§ What to produce:
Provide the entries once more, identical in every word.

§ Recorded information:
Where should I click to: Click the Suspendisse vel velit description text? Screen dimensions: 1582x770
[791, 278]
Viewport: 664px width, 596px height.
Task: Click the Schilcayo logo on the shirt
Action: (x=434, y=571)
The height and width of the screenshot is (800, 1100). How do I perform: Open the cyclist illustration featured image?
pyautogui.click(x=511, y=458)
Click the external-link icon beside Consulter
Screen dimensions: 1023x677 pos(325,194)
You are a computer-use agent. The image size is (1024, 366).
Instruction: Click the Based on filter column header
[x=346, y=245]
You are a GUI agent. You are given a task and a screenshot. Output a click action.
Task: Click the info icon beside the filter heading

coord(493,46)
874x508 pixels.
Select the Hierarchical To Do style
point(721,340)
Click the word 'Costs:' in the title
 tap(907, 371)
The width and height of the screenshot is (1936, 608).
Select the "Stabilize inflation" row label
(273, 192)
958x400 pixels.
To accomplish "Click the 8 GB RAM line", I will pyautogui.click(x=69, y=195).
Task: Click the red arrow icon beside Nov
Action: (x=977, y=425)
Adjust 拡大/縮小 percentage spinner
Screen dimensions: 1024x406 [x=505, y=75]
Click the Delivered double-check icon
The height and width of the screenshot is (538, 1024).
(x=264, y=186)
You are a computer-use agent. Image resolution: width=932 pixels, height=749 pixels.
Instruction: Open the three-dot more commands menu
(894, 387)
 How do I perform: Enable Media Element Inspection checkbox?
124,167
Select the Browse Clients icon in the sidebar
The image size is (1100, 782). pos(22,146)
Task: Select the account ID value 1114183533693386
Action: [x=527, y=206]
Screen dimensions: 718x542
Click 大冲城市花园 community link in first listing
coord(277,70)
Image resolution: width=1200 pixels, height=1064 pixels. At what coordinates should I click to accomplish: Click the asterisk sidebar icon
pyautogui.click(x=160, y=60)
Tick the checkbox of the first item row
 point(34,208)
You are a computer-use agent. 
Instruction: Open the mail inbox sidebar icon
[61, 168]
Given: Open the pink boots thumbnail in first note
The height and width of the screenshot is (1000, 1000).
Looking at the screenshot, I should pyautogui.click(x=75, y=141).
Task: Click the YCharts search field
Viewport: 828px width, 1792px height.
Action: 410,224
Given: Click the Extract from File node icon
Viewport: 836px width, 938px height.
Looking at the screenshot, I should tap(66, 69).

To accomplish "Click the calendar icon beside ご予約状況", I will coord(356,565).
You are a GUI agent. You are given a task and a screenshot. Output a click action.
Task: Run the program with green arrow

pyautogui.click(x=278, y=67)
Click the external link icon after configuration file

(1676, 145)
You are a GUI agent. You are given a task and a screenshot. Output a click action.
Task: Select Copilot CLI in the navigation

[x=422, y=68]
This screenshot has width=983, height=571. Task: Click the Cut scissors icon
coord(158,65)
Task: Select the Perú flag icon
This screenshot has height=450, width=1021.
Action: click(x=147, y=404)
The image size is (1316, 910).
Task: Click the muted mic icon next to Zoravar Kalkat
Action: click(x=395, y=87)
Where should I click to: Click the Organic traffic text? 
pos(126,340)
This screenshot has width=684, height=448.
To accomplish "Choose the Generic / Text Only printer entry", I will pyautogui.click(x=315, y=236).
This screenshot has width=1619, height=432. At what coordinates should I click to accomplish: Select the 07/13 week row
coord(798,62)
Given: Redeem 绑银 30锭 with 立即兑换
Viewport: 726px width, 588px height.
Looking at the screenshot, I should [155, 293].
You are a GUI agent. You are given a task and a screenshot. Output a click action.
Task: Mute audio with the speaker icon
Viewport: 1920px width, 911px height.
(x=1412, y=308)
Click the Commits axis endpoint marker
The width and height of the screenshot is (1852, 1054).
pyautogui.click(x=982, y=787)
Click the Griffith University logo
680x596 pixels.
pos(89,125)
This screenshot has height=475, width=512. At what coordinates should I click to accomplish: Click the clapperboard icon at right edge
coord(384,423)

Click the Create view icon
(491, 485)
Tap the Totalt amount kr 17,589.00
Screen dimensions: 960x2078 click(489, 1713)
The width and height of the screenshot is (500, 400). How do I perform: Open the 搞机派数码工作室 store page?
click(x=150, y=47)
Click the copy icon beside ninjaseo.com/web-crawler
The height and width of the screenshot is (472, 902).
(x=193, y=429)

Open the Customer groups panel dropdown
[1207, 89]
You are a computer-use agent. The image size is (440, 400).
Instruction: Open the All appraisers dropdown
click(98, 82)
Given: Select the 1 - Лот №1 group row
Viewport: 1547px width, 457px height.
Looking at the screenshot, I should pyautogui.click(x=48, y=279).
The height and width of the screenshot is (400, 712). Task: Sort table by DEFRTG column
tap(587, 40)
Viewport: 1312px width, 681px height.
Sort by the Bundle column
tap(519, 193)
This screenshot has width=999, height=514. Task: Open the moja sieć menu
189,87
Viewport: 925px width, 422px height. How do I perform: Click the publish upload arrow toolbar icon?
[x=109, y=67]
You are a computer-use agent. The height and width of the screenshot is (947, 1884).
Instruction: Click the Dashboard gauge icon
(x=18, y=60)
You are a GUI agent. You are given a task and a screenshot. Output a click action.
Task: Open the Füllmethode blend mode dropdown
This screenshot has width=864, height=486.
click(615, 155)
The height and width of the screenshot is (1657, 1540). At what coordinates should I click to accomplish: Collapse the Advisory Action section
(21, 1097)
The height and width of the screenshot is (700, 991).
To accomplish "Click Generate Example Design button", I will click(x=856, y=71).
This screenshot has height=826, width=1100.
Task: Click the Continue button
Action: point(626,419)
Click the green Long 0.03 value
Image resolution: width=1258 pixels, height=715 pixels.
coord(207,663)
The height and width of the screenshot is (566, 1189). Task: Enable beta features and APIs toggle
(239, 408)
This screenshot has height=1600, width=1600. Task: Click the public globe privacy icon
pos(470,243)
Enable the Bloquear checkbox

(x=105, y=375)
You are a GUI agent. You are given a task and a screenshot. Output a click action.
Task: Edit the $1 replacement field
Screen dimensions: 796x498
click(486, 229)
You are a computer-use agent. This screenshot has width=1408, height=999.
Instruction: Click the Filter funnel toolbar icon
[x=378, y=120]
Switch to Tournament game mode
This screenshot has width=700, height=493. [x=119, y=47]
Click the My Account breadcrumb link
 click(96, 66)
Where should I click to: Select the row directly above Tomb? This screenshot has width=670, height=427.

§ Solution to this task:
Where should I click to: Click the Suspendisse vel velit description text? Screen dimensions: 1582x770
[791, 278]
Viewport: 664px width, 596px height.
Task: Click the Schilcayo logo on the shirt
Action: (x=434, y=571)
The height and width of the screenshot is (800, 1100). How do I perform: Open the cyclist illustration featured image?
pyautogui.click(x=511, y=458)
Click the external-link icon beside Consulter
Screen dimensions: 1023x677 pos(325,194)
You are a computer-use agent. The image size is (1024, 366).
Instruction: Click the Based on filter column header
[x=346, y=245]
You are a GUI agent. You are given a task and a screenshot. Output a click action.
Task: Click the info icon beside the filter heading

coord(493,46)
874x508 pixels.
Select the Hierarchical To Do style
point(721,340)
Click the word 'Costs:' in the title
 tap(907, 371)
The width and height of the screenshot is (1936, 608).
Select the "Stabilize inflation" row label
(273, 192)
958x400 pixels.
To accomplish "Click the 8 GB RAM line", I will pyautogui.click(x=69, y=195).
Task: Click the red arrow icon beside Nov
Action: (x=977, y=425)
Adjust 拡大/縮小 percentage spinner
Screen dimensions: 1024x406 [x=505, y=75]
Click the Delivered double-check icon
The height and width of the screenshot is (538, 1024).
(x=264, y=186)
You are a computer-use agent. Image resolution: width=932 pixels, height=749 pixels.
Instruction: Open the three-dot more commands menu
(894, 387)
 How do I perform: Enable Media Element Inspection checkbox?
124,167
Select the Browse Clients icon in the sidebar
The image size is (1100, 782). pos(22,146)
Task: Select the account ID value 1114183533693386
Action: [x=527, y=206]
Screen dimensions: 718x542
Click 大冲城市花园 community link in first listing
coord(277,70)
Image resolution: width=1200 pixels, height=1064 pixels. At what coordinates should I click to accomplish: Click the asterisk sidebar icon
pyautogui.click(x=160, y=60)
Tick the checkbox of the first item row
 point(34,208)
You are a computer-use agent. 
Instruction: Open the mail inbox sidebar icon
[61, 168]
Given: Open the pink boots thumbnail in first note
The height and width of the screenshot is (1000, 1000).
Looking at the screenshot, I should pyautogui.click(x=75, y=141).
Task: Click the YCharts search field
Viewport: 828px width, 1792px height.
Action: 410,224
Given: Click the Extract from File node icon
Viewport: 836px width, 938px height.
Looking at the screenshot, I should tap(66, 69).

To accomplish "Click the calendar icon beside ご予約状況", I will coord(356,565).
You are a GUI agent. You are given a task and a screenshot. Output a click action.
Task: Run the program with green arrow

pyautogui.click(x=278, y=67)
Click the external link icon after configuration file

(1676, 145)
You are a GUI agent. You are given a task and a screenshot. Output a click action.
Task: Select Copilot CLI in the navigation

[x=422, y=68]
This screenshot has width=983, height=571. Task: Click the Cut scissors icon
coord(158,65)
Task: Select the Perú flag icon
This screenshot has height=450, width=1021.
Action: click(x=147, y=404)
The image size is (1316, 910).
Task: Click the muted mic icon next to Zoravar Kalkat
Action: click(x=395, y=87)
Where should I click to: Click the Organic traffic text? 
pos(126,340)
This screenshot has width=684, height=448.
To accomplish "Choose the Generic / Text Only printer entry", I will pyautogui.click(x=315, y=236).
This screenshot has width=1619, height=432. At what coordinates should I click to accomplish: Select the 07/13 week row
coord(798,62)
Given: Redeem 绑银 30锭 with 立即兑换
Viewport: 726px width, 588px height.
Looking at the screenshot, I should [155, 293].
You are a GUI agent. You are given a task and a screenshot. Output a click action.
Task: Mute audio with the speaker icon
Viewport: 1920px width, 911px height.
(x=1412, y=308)
Click the Commits axis endpoint marker
The width and height of the screenshot is (1852, 1054).
pyautogui.click(x=982, y=787)
Click the Griffith University logo
680x596 pixels.
pos(89,125)
This screenshot has height=475, width=512. At what coordinates should I click to accomplish: Click the clapperboard icon at right edge
coord(384,423)

Click the Create view icon
(491, 485)
Tap the Totalt amount kr 17,589.00
Screen dimensions: 960x2078 click(489, 1713)
The width and height of the screenshot is (500, 400). How do I perform: Open the 搞机派数码工作室 store page?
click(x=150, y=47)
Click the copy icon beside ninjaseo.com/web-crawler
The height and width of the screenshot is (472, 902).
(x=193, y=429)

Open the Customer groups panel dropdown
[1207, 89]
You are a computer-use agent. The image size is (440, 400).
Instruction: Open the All appraisers dropdown
click(98, 82)
Given: Select the 1 - Лот №1 group row
Viewport: 1547px width, 457px height.
Looking at the screenshot, I should pyautogui.click(x=48, y=279).
The height and width of the screenshot is (400, 712). Task: Sort table by DEFRTG column
tap(587, 40)
Viewport: 1312px width, 681px height.
Sort by the Bundle column
tap(519, 193)
This screenshot has width=999, height=514. Task: Open the moja sieć menu
189,87
Viewport: 925px width, 422px height. How do I perform: Click the publish upload arrow toolbar icon?
[x=109, y=67]
You are a computer-use agent. The height and width of the screenshot is (947, 1884).
Instruction: Click the Dashboard gauge icon
(x=18, y=60)
You are a GUI agent. You are given a task and a screenshot. Output a click action.
Task: Open the Füllmethode blend mode dropdown
This screenshot has width=864, height=486.
click(615, 155)
The height and width of the screenshot is (1657, 1540). At what coordinates should I click to accomplish: Collapse the Advisory Action section
(21, 1097)
The height and width of the screenshot is (700, 991).
To accomplish "Click Generate Example Design button", I will click(x=856, y=71).
This screenshot has height=826, width=1100.
Task: Click the Continue button
Action: point(626,419)
Click the green Long 0.03 value
Image resolution: width=1258 pixels, height=715 pixels.
coord(207,663)
The height and width of the screenshot is (566, 1189). Task: Enable beta features and APIs toggle
(239, 408)
This screenshot has height=1600, width=1600. Task: Click the public globe privacy icon
pos(470,243)
Enable the Bloquear checkbox

(x=105, y=375)
You are a GUI agent. You are given a task and a screenshot. Output a click action.
Task: Edit the $1 replacement field
Screen dimensions: 796x498
click(486, 229)
You are a computer-use agent. This screenshot has width=1408, height=999.
Instruction: Click the Filter funnel toolbar icon
[x=378, y=120]
Switch to Tournament game mode
This screenshot has width=700, height=493. [x=119, y=47]
Click the My Account breadcrumb link
 click(96, 66)
Where should I click to: Select the row directly above Tomb? This screenshot has width=670, height=427.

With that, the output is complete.